F.I.R. could be used for corroborating the informant as per Section 157 and Section 161 of the Evidence Act but it could not be used for corroborating other prosecution witnesses or prosecution case in general.
F.I.R. could be used for contradicting the informant as per Section 145 of the Evidence Act but for that firstly, the attention of the informant must be drawn to the relevant portions where the contradiction occurs. Secondly, explanation should be invited and only then defence can rely upon the contradiction.
If F.I.R. is made by accused himself then it could be used as per the normal rules of evidence unless it is in the nature of a confession, as then it will be hit by Section 25 of the Evidence Act. The position of such case has been discussed in detail in Aghnoo Nagesia versus State of Bihar AIR 1966 SC 119:-

Such an F.I.R. is not inadmissible in evidence
If the information is non-confessional then it could be admissible under Section 21
If it is confessional in nature then it will become inadmissible except the portion which will come under Section 27 of the Evidence Act.
In this case, Supreme Court for the first time clarified that F.I.R. will be admissible in evidence as a whole not in parts but with a rider that in case the non-confessional part has no connection with the confessional part then the former will be relevant under Section 18 and Section 21.
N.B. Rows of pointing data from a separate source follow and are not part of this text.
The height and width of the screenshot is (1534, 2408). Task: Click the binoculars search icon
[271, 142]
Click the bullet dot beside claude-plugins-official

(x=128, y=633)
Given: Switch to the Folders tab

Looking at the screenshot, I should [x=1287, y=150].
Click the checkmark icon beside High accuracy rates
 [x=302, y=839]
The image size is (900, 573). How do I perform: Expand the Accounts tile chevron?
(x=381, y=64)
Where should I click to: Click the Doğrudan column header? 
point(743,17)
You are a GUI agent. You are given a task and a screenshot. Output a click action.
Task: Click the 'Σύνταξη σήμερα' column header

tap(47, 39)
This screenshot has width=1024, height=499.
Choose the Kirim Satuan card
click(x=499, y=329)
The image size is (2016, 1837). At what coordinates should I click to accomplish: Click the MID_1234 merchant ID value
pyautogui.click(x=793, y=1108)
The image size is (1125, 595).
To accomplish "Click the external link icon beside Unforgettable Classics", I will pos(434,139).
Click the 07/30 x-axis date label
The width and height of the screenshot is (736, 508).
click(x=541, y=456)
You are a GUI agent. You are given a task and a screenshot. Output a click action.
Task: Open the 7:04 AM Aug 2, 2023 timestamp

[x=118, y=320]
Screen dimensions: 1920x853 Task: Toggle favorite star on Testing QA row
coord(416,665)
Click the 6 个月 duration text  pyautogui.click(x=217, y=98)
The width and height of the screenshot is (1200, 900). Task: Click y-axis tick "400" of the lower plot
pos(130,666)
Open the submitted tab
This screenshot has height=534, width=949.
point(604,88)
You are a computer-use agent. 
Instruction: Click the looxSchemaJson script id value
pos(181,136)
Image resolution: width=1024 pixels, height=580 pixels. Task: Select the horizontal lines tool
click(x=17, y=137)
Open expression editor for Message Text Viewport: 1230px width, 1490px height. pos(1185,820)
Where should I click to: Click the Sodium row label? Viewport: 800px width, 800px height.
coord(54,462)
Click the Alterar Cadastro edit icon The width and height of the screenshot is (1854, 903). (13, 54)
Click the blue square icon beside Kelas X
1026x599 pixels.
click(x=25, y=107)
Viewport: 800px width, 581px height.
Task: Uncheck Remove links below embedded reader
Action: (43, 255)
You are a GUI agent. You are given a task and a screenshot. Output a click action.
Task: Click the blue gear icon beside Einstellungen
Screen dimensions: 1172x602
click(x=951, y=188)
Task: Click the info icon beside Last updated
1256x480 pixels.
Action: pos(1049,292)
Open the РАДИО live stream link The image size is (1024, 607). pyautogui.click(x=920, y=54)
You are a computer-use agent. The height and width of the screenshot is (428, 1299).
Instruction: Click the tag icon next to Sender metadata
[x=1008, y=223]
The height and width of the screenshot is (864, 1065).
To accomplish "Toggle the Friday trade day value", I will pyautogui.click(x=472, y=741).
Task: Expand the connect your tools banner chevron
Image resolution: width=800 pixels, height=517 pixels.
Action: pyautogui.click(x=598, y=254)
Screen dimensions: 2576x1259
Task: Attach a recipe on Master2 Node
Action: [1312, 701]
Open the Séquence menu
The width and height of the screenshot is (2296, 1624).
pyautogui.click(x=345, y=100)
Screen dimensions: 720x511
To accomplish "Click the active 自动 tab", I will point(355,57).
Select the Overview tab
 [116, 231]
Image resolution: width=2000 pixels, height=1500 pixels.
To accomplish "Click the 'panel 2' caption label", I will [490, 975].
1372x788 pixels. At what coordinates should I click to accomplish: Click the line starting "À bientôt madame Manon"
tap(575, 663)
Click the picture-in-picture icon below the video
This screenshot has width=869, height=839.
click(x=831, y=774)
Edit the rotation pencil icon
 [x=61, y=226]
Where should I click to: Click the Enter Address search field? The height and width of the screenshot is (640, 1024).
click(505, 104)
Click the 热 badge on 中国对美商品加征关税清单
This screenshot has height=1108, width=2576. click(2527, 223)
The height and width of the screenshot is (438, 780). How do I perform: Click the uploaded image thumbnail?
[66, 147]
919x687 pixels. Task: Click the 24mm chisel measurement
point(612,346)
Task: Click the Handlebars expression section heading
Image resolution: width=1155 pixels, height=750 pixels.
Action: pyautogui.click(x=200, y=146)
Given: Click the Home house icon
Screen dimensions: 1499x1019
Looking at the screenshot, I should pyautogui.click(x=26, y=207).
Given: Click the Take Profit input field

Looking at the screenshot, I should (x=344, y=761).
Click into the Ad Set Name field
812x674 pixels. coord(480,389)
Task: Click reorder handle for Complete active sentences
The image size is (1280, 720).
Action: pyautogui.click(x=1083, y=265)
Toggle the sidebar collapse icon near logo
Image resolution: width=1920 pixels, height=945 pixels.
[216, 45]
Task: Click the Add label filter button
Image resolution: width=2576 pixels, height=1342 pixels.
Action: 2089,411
F.I.R. by an accused cannot be treated as evidence against the co-accused.

F.I.R. can be used by the informant to refresh his memory under Section 159 of the Evidence Act.
F.I.R. can be used for impeaching the credit of the informant under Section 155 of the Evidence Act.
It can also be used for proving the conduct of the informant as per Section 8 of the Evidence Act.
F.I.R. can be used to identify the accused, witnesses, place and time of occurrence as per Section 9 of Evidence Act.
In certain circumstances, it could also be used as per Section 11 of the Evidence Act.

F.I.R. cannot be used as a primary evidence of the truth of its contents as it cannot be substituted for evidence given on oath. Therefore, F.I.R. itself cannot lead to the conviction of the accused. But in certain circumstances F.I.R. becomes substantive piece of evidence:

Under Section 32 of the Evidence Act
Under Section 6 of the Evidence Act as res-gestae
Under Section 160 of the Evidence Act.

On the basis of the above, it can be concluded that normally F.I.R. is not a substantive piece of evidence but is a public document as per Section 74 of the Evidence Act and its certified copy could be given as per Section 79 of the Evidence Act. However, it becomes a substantive piece of evidence under certain circumstances but S.H.O. cannot give copy of F.I.R. to the accused unless the police report is ready or else he would be liable under Section 27 of the Police Act, 1861.